L’art grégorien n’est que chant. Tel est son premier caractère et la raison première aussi de sa vocation sacrée. Il semble bien que le chant de la voix humaine constitue la musique la plus affranchie qui soit de la fiction et de l’artifice ; la musique où le moins de matière se mêle à la parole, pour l’appesantir, la contraindre ou l’altérer. Aussi bien la nature des choses et des lieux même s’accorde avec la conception exclusivement vocale de la musique religieuse. Il se trouve que pas un instrument, pas même un orchestre n’est à sa place et ne semble à son aise dans une église.
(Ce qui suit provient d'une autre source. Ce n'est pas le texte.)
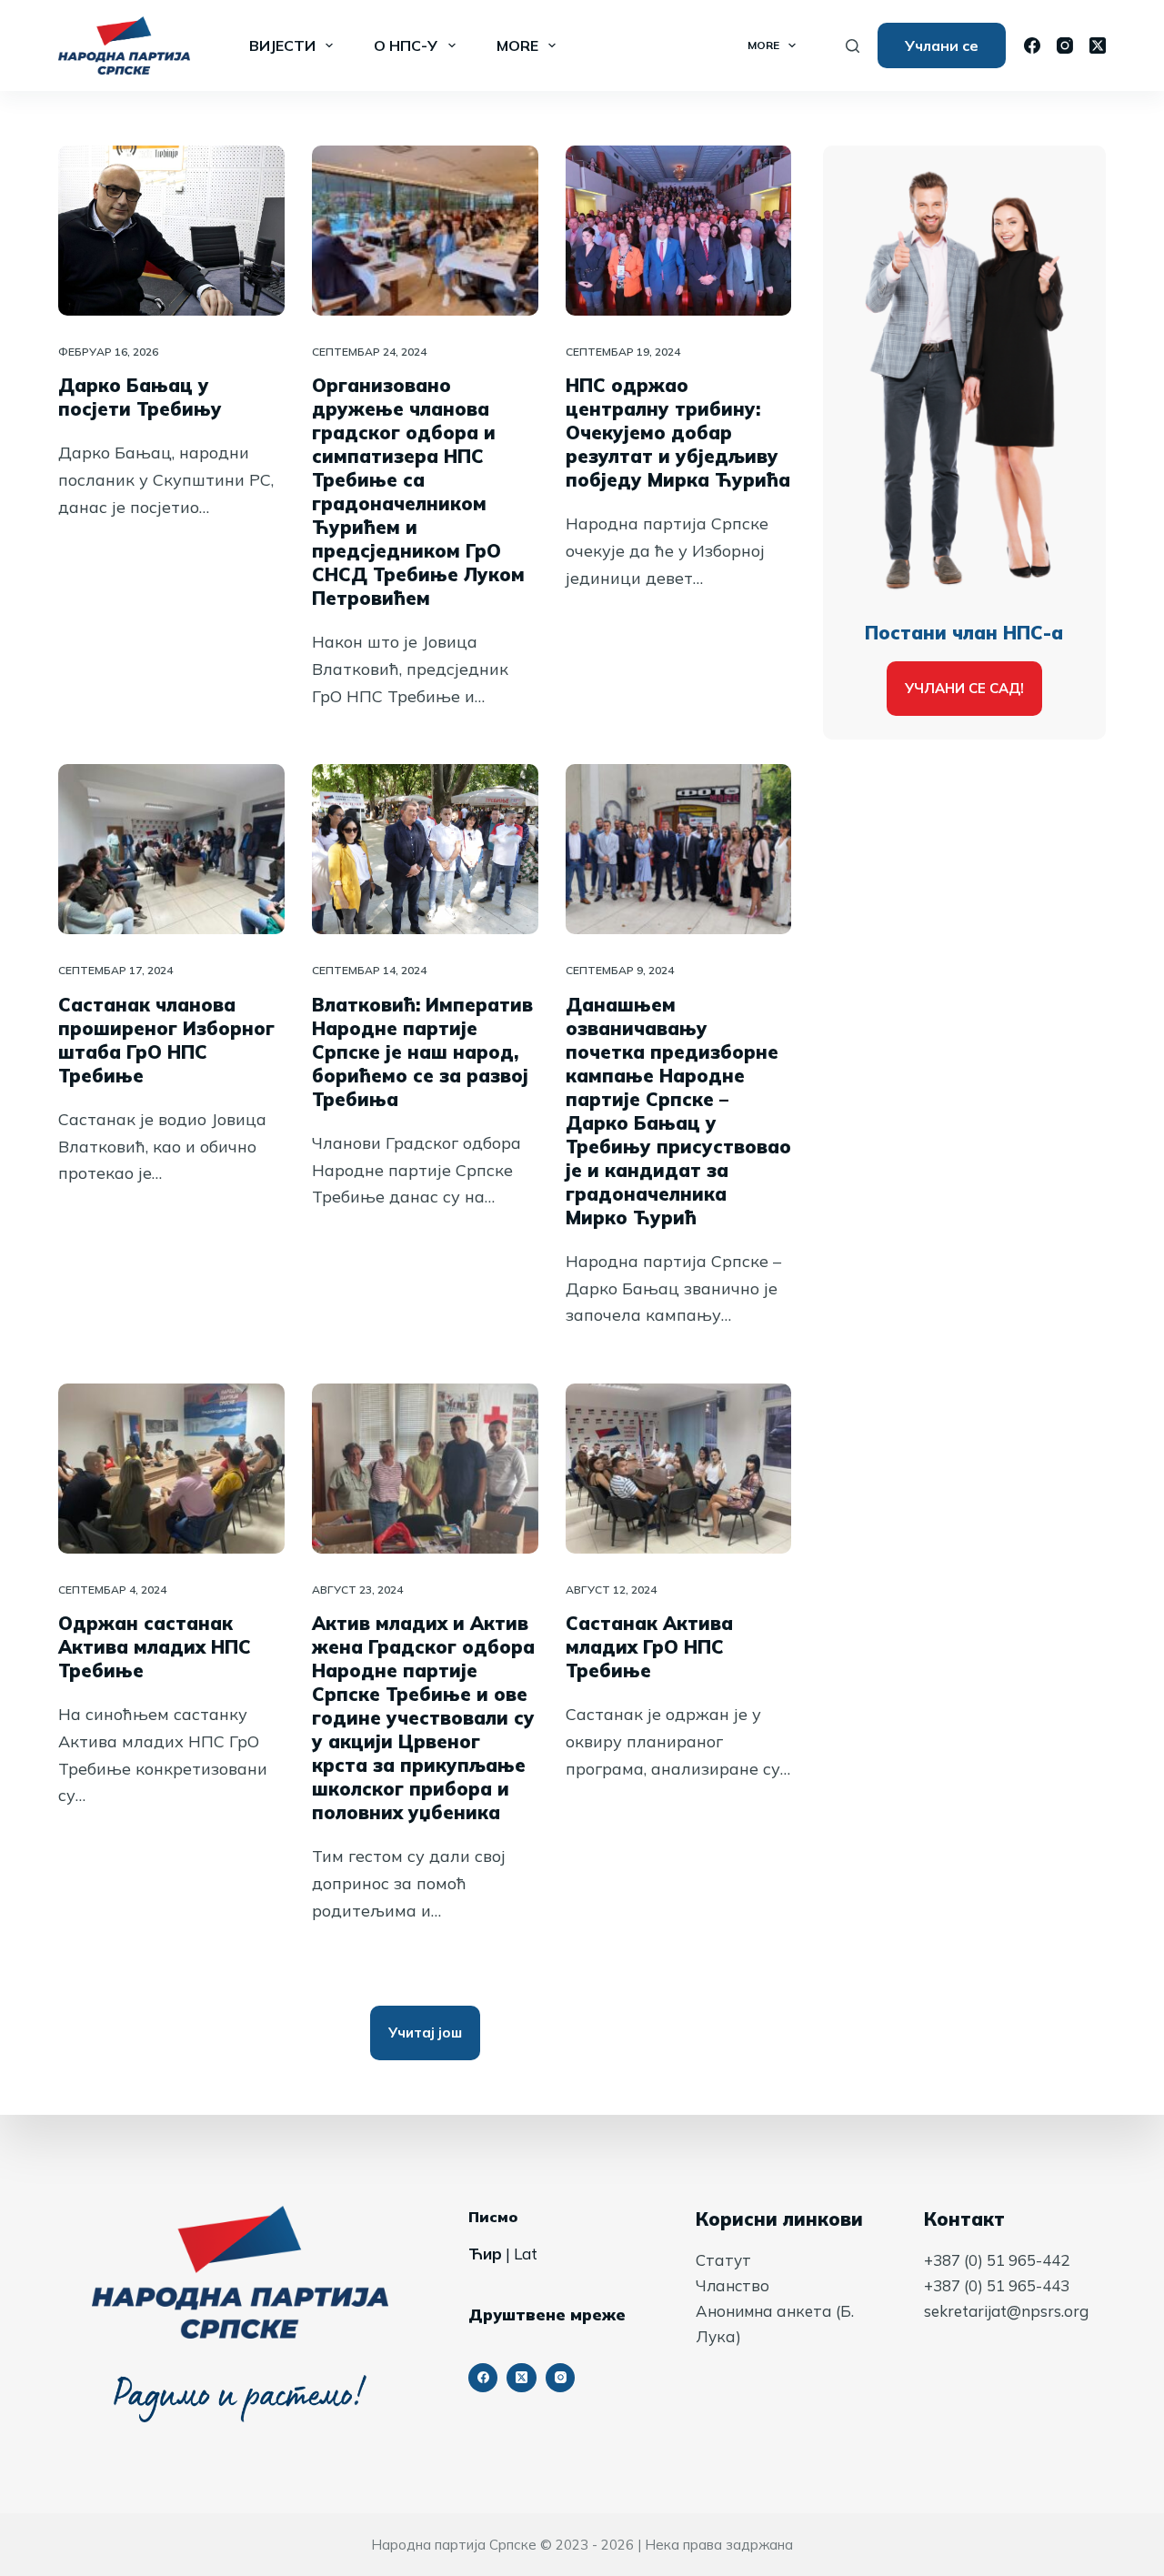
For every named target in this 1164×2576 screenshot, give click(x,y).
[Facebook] (1032, 45)
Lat (525, 2253)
Un violon seul y grince misérablement ; cinquante violons s’y entendent à peine. Une fanfare militaire n’y produit qu’un horrible tapage. Ainsi l’acoustique des nefs est fatale à toute symphonie : elle rend imperceptible la sonorité des instrumens à cordes, et celle des instrumens de bois ou de métal odieuse.

En principe, et selon la rigueur de la théorie ou de l’idéal grégorien, le plain-chant devrait se passer de tout accompagnement. En fait, même à Solesmes, l’orgue l’accompagne toujours. Une des plus récentes publications bénédictines consiste dans un Livre d’orgue qui renferme, harmonisés et accompagnés, les chants ordinaires de la messe et des vêpres. La préface de ce livre en est tout simplement le désaveu formel. Elle débute ainsi :

« Le plain-chant doit-il être accompagné ?

« Non. Tel est l’avis de tous ceux qui se sont sérieusement occupés de cette question. Tel est aussi le nôtre.

« Dans l’espèce, en effet, l’accompagnement est un anachronisme, un hors-d’œuvre et un danger.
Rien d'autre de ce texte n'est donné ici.